Roma, tutti pazzi per Svilar: l’era Rui Patricio è al tramonto

Svilar senior è stato una bandiera dell’Anversa, e non a caso Mile è nato proprio in Belgio, ed ha anche preso parte a due Mondiali con l’allora nazionale jugoslava, pur senza mai scendere in campo nelle competizioni. L’inatteso eroe della notte di Europa League contro il Feyenoord sembra avere ormai conquistato il posto da titolare al termine di un ballottaggio durato in realtà piuttosto poco.

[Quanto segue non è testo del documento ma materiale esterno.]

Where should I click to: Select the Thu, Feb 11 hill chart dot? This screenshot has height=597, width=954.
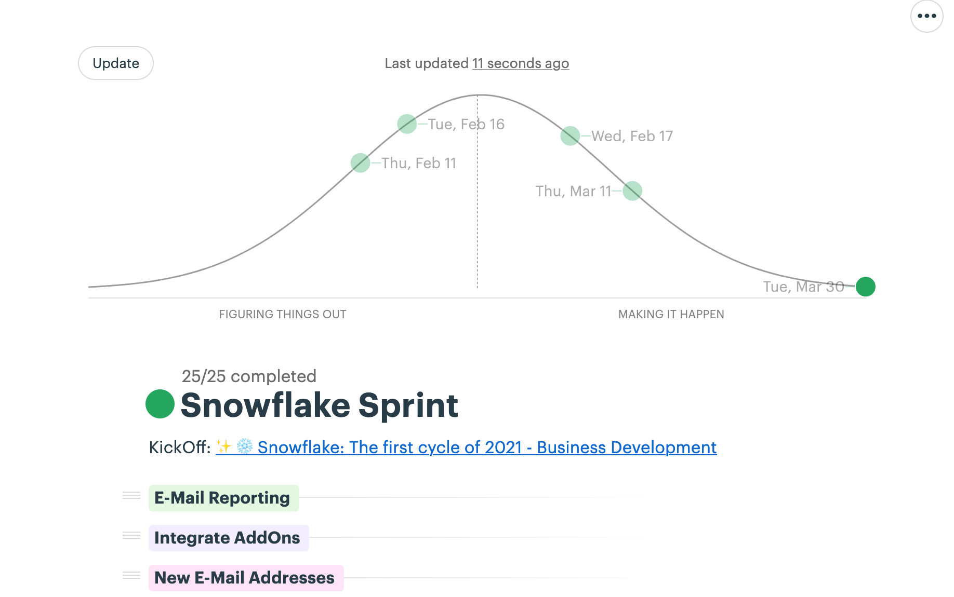tap(360, 163)

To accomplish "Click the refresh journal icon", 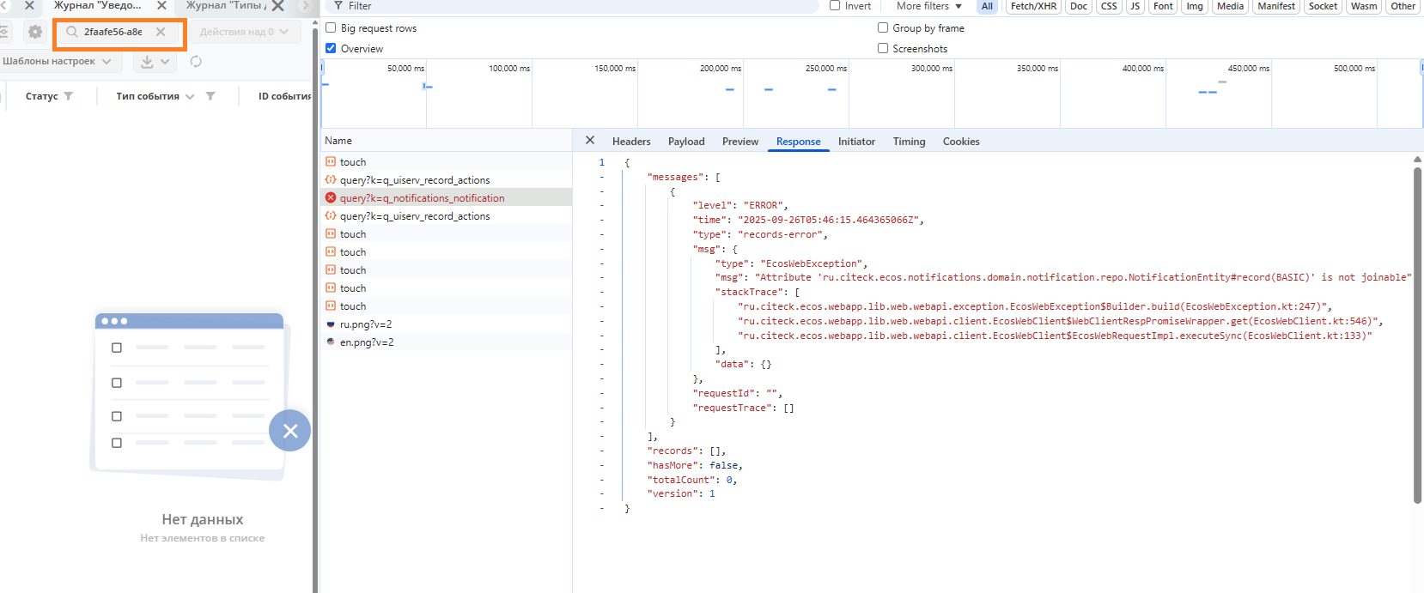I will point(196,62).
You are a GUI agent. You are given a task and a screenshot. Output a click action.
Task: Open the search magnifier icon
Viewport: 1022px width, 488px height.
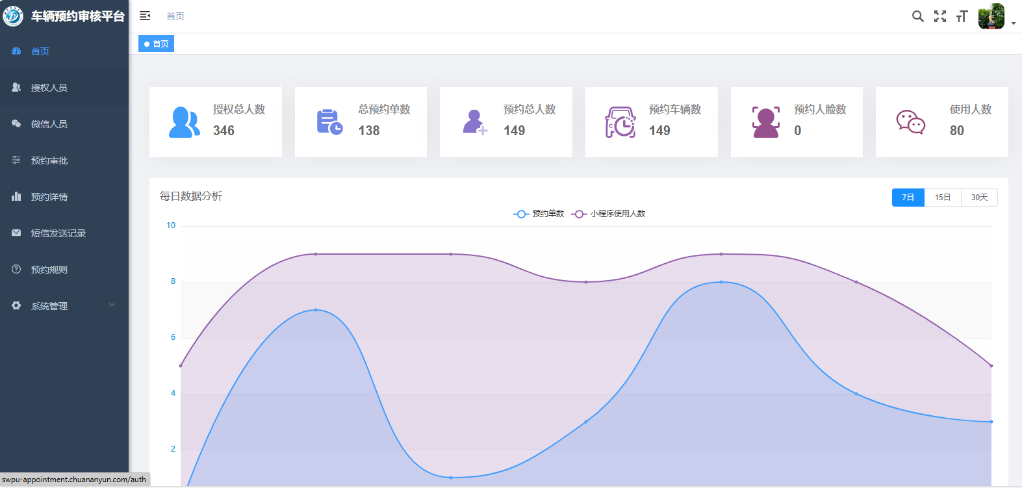917,16
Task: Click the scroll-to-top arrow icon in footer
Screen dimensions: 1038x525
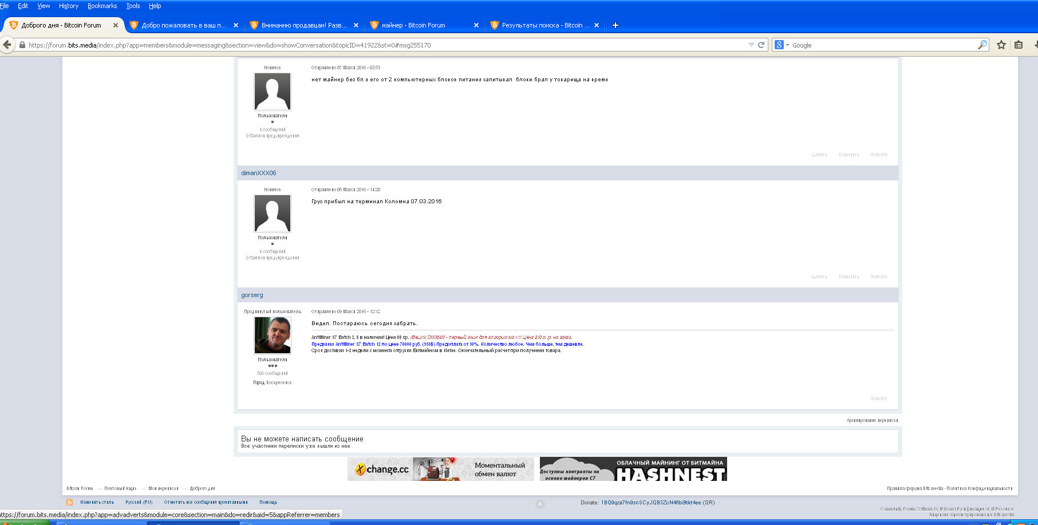Action: pyautogui.click(x=540, y=504)
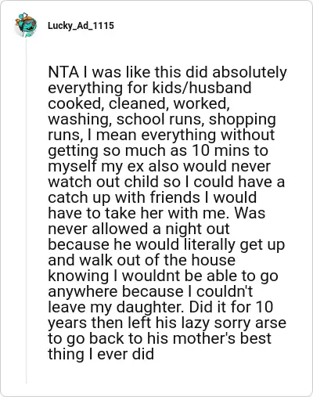Screen dimensions: 313x397
Task: Visit the Lucky_Ad_1115 profile link
Action: point(81,26)

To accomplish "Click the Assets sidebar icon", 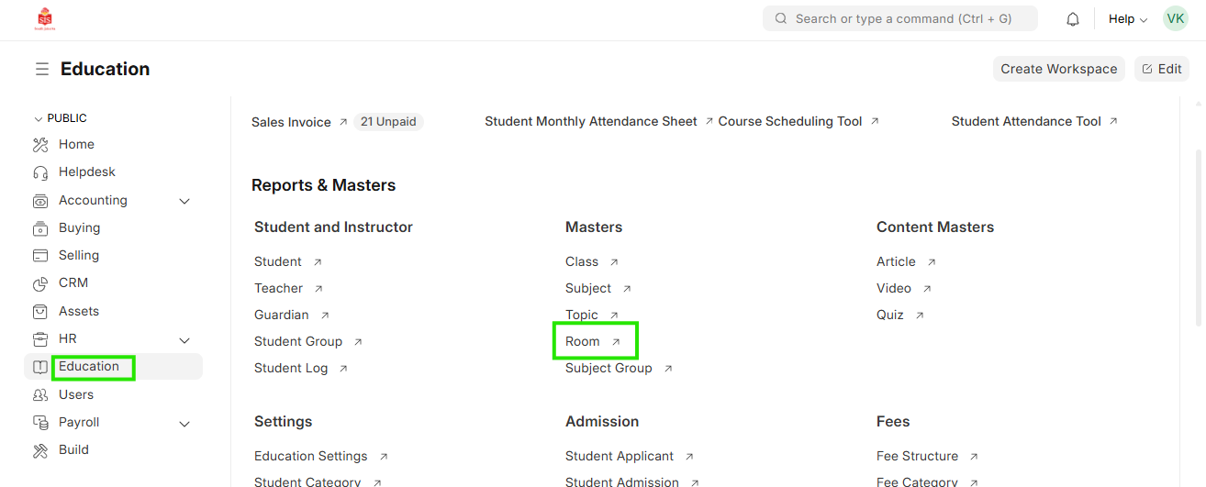I will [40, 312].
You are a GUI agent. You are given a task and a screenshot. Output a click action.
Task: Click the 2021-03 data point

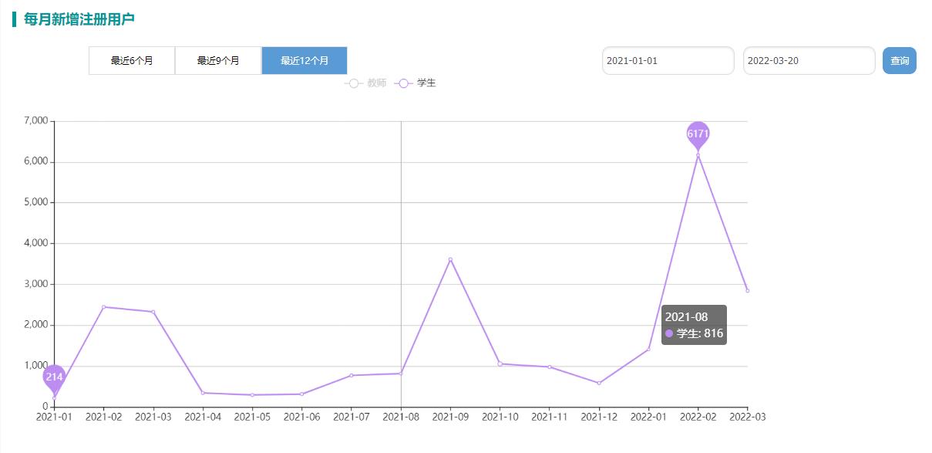[x=153, y=312]
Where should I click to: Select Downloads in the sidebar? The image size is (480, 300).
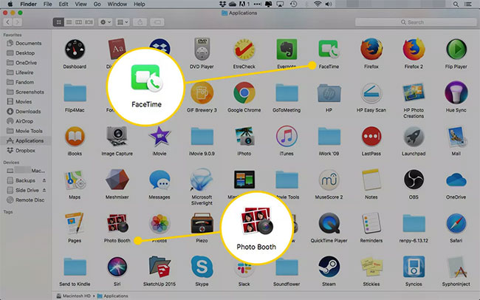28,111
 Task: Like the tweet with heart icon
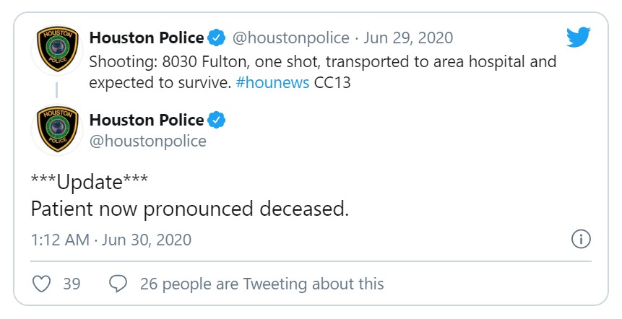[41, 284]
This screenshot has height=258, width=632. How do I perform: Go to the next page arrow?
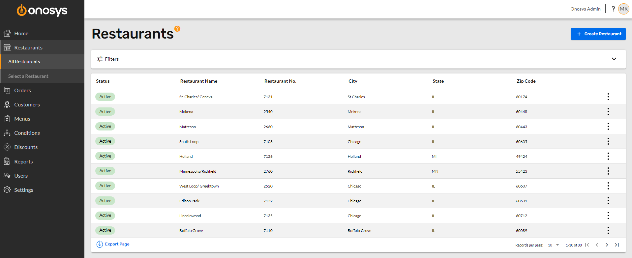click(607, 245)
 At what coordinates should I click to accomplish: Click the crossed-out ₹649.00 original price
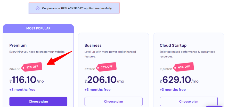point(15,69)
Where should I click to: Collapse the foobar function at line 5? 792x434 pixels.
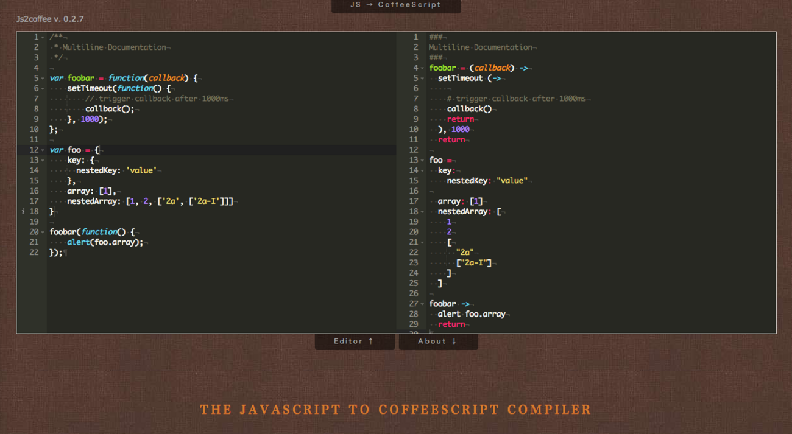41,78
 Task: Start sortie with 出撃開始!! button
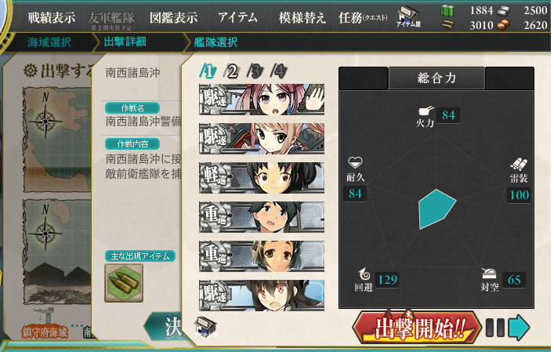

A farne le spese è stato l’esperto Rui Patricio, che proprio poco dopo aver compiuto 36 anni, lo scorso 15 febbraio, ha iniziato a masticare per la prima volta in carriera il duro pane del portiere di riserva, dopo oltre 15 anni da numero 1 indiscusso tra Sporting, Wolverhampton, nazionale portoghese e appunto Roma. L’addio a fine stagione è quindi scontato. Fine di un’era? Sì, ma non solo. A Trigoria sembra infatti essere ormai finito un vero e proprio “ciclo portoghese”.

Renato Sanches - Foto Lapresse - Ilgiornaledellosport.net
Renato Sanches – Foto Lapresse – Ilgiornaledellosport.net

Addio a tutti i portoghesi: Roma, scelta fatta sul mercato

In poco più di un mese, infatti, ben tre degli “alfieri” lusitani che erano protagonisti a Roma hanno già detto addio o sono prossimi a farlo. Oltre a Mourinho e all’accantonamento di Rui Patricio, infatti, non si può dimenticare che lo scorso 4 febbraio a salutare tutti era stato il general manager Tiago Pinto, che aveva anticipato già a gennaio l’intenzione di dimettersi. E non è finita qui.

Se infatti, più ancora di Mourinho, era stato proprio Pinto a puntare su Rui Patricio, lo stesso dirigente aveva deciso di puntare a occhi chiusi su Renato Sanches, definito un proprio pallino dall’ex dirigente del Benfica. L’esperienza romanista del quarto portoghese è stata però per il momento disastrosa, tra infortuni e apparizioni poco brillanti. Il centrocampista tornerà al PSG per fine prestito lasciando pochi rimpianti portando via con sé, chissà per quanto, l’ultimo refolo di vento portoghese sul centro sportivo Fulvio Bernardini.